======== INPUT MATERIAL

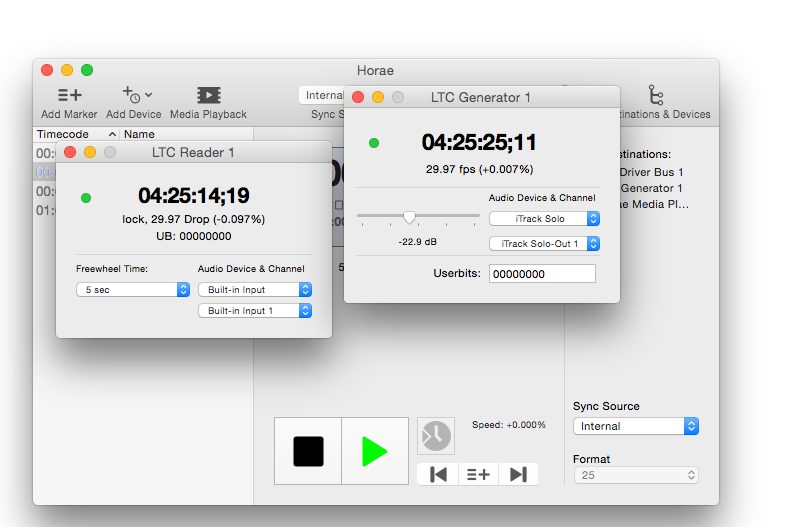Click the Timecode column header
This screenshot has width=800, height=527.
pyautogui.click(x=63, y=134)
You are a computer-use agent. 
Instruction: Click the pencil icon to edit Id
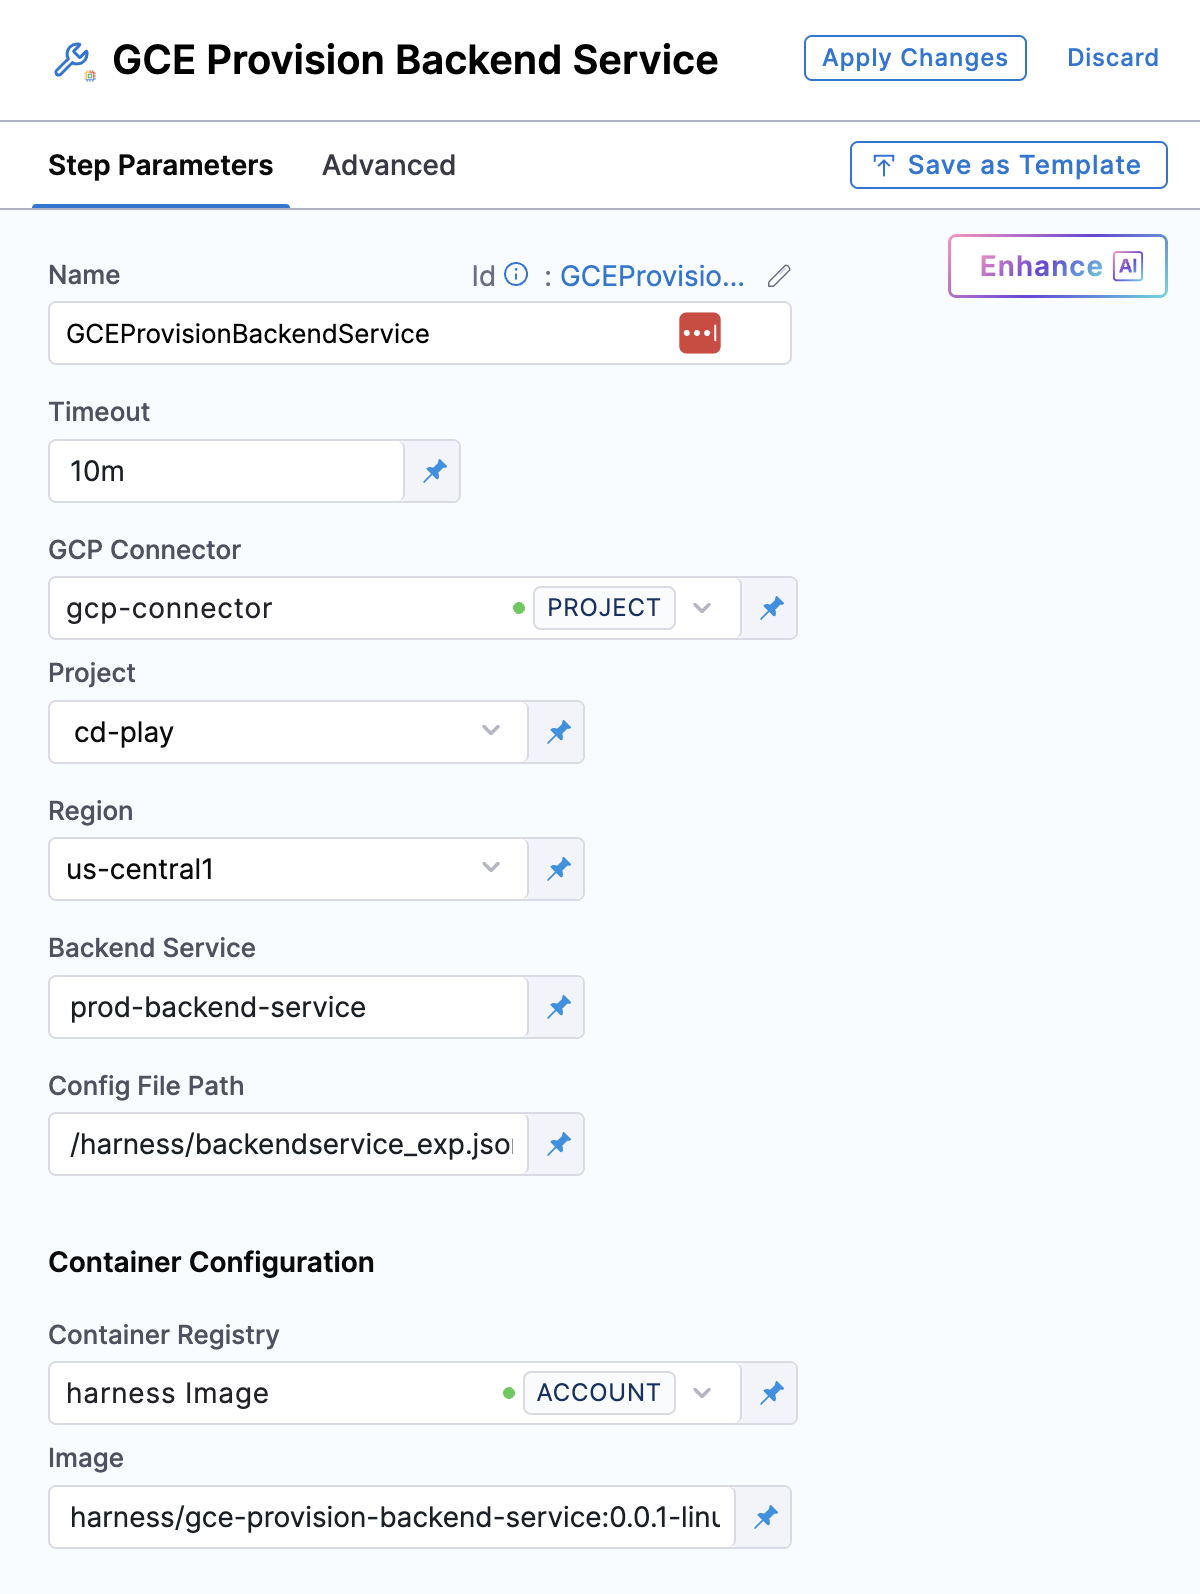click(x=779, y=276)
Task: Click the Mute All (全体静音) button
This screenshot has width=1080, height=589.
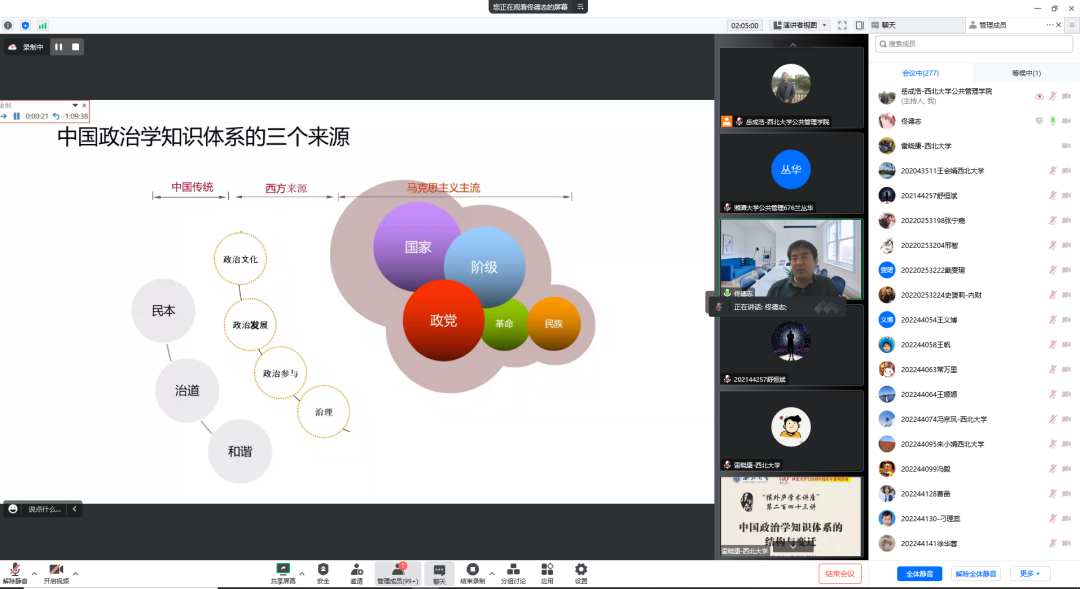Action: (919, 574)
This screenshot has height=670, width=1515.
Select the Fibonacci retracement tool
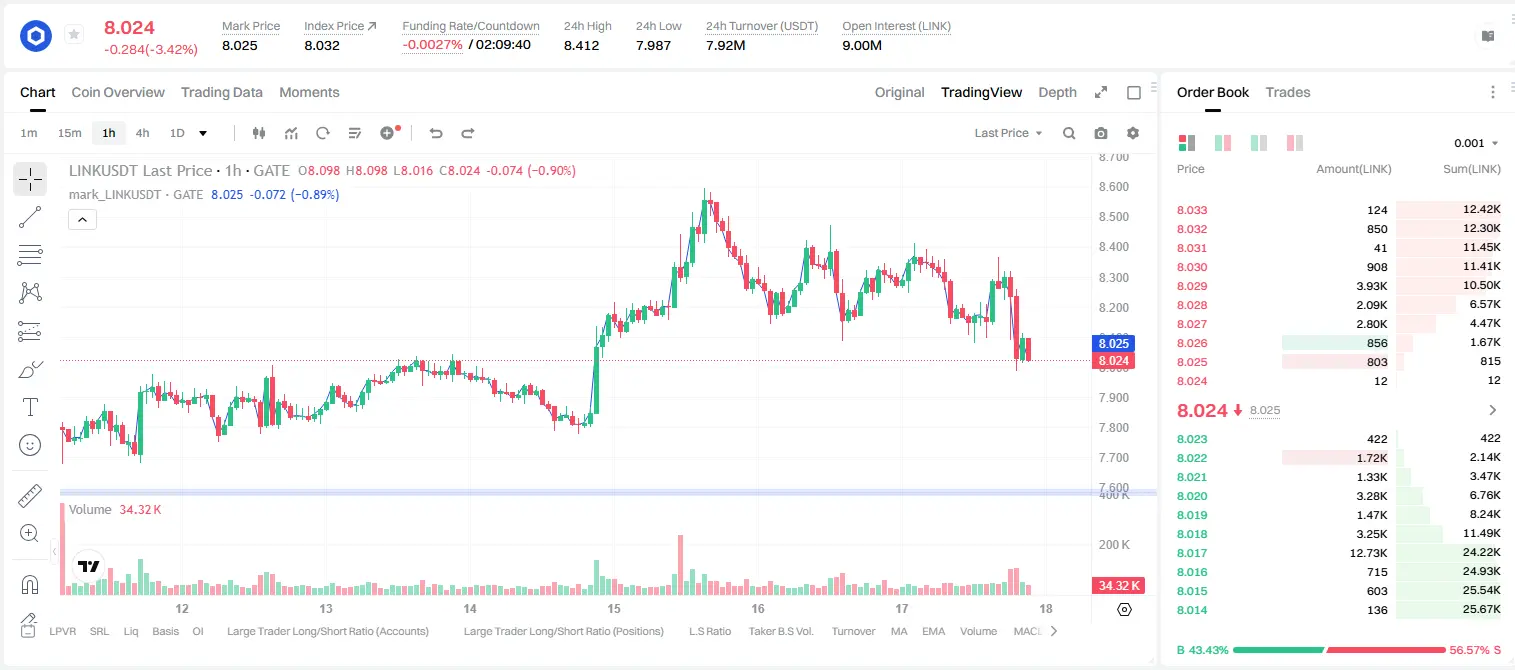tap(30, 255)
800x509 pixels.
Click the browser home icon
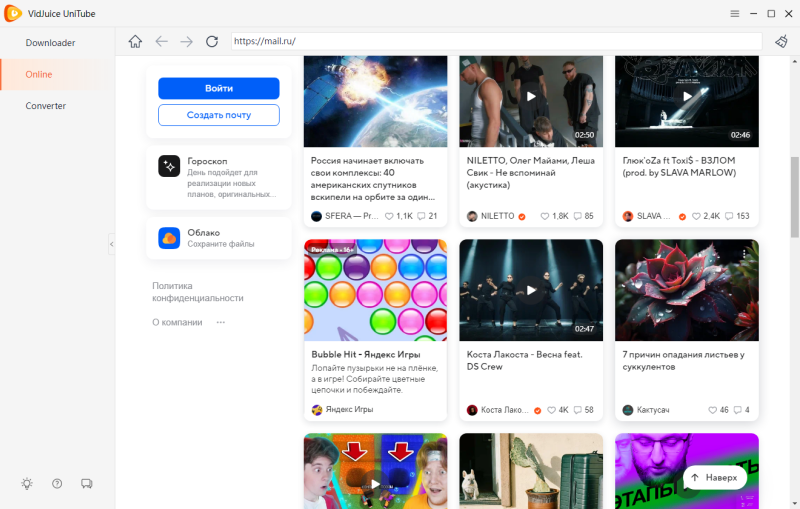[x=135, y=42]
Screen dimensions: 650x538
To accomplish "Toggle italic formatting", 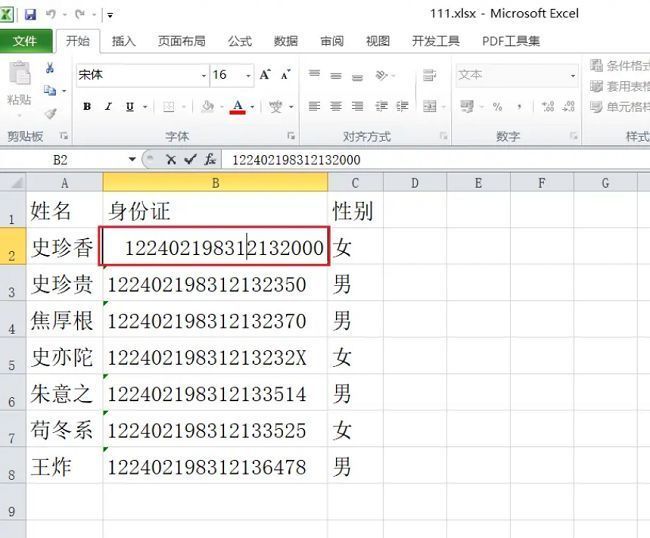I will [109, 107].
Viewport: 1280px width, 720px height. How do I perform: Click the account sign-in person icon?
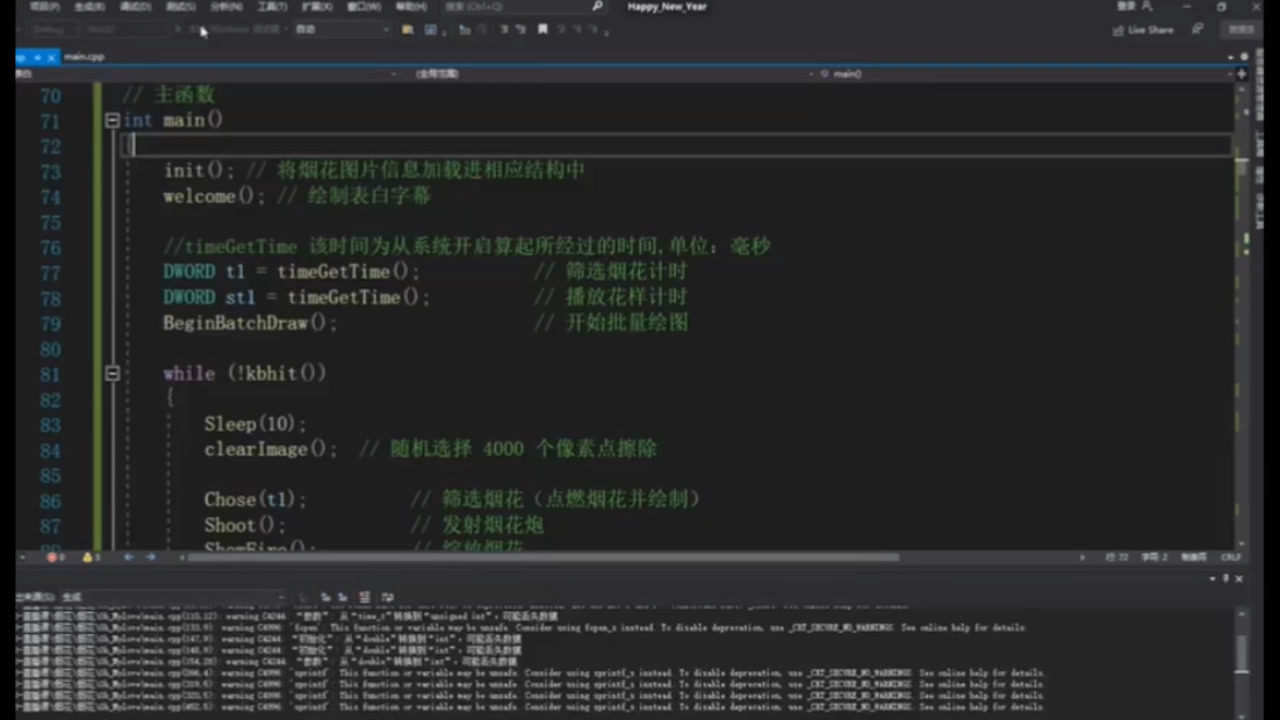pos(1147,6)
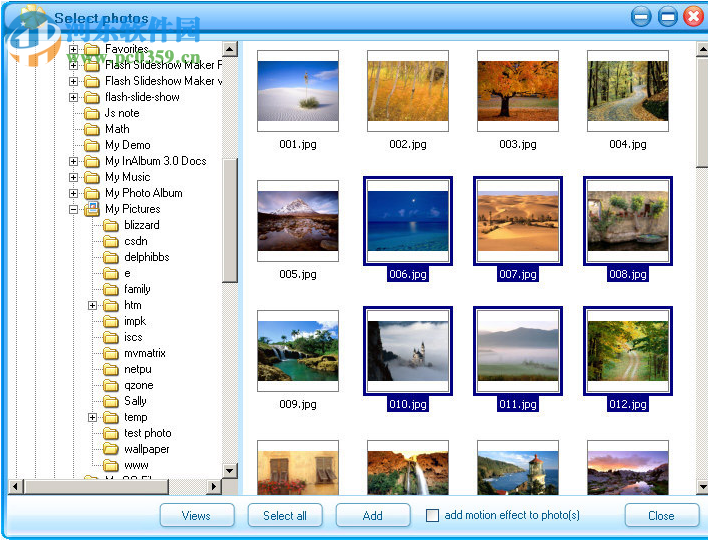Expand the My Photo Album node

(x=74, y=193)
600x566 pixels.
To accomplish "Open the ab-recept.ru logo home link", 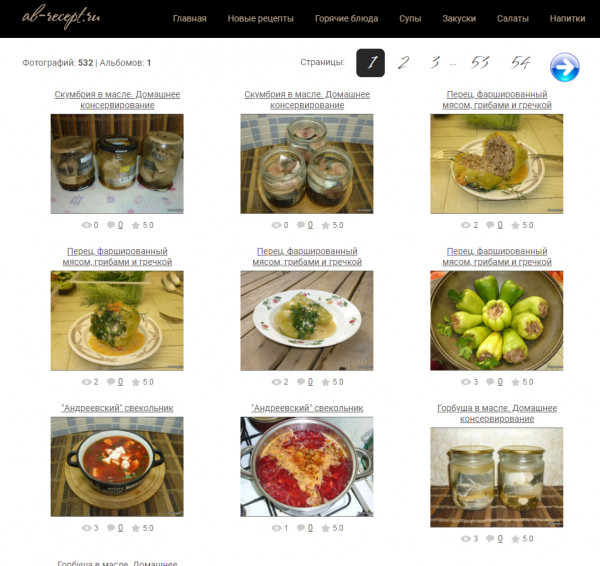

================

Transcribe exactly the lines from the one containing "Viewport: 1280px width, 720px" through the last line of the records above, and nothing else. Leave out the pictures.

Viewport: 1280px width, 720px height. How do I perform: Click the account sign-in person icon?
pos(1147,6)
Expand the My Photo Album node

(x=74, y=193)
600x566 pixels.
To accomplish "Open the ab-recept.ru logo home link", 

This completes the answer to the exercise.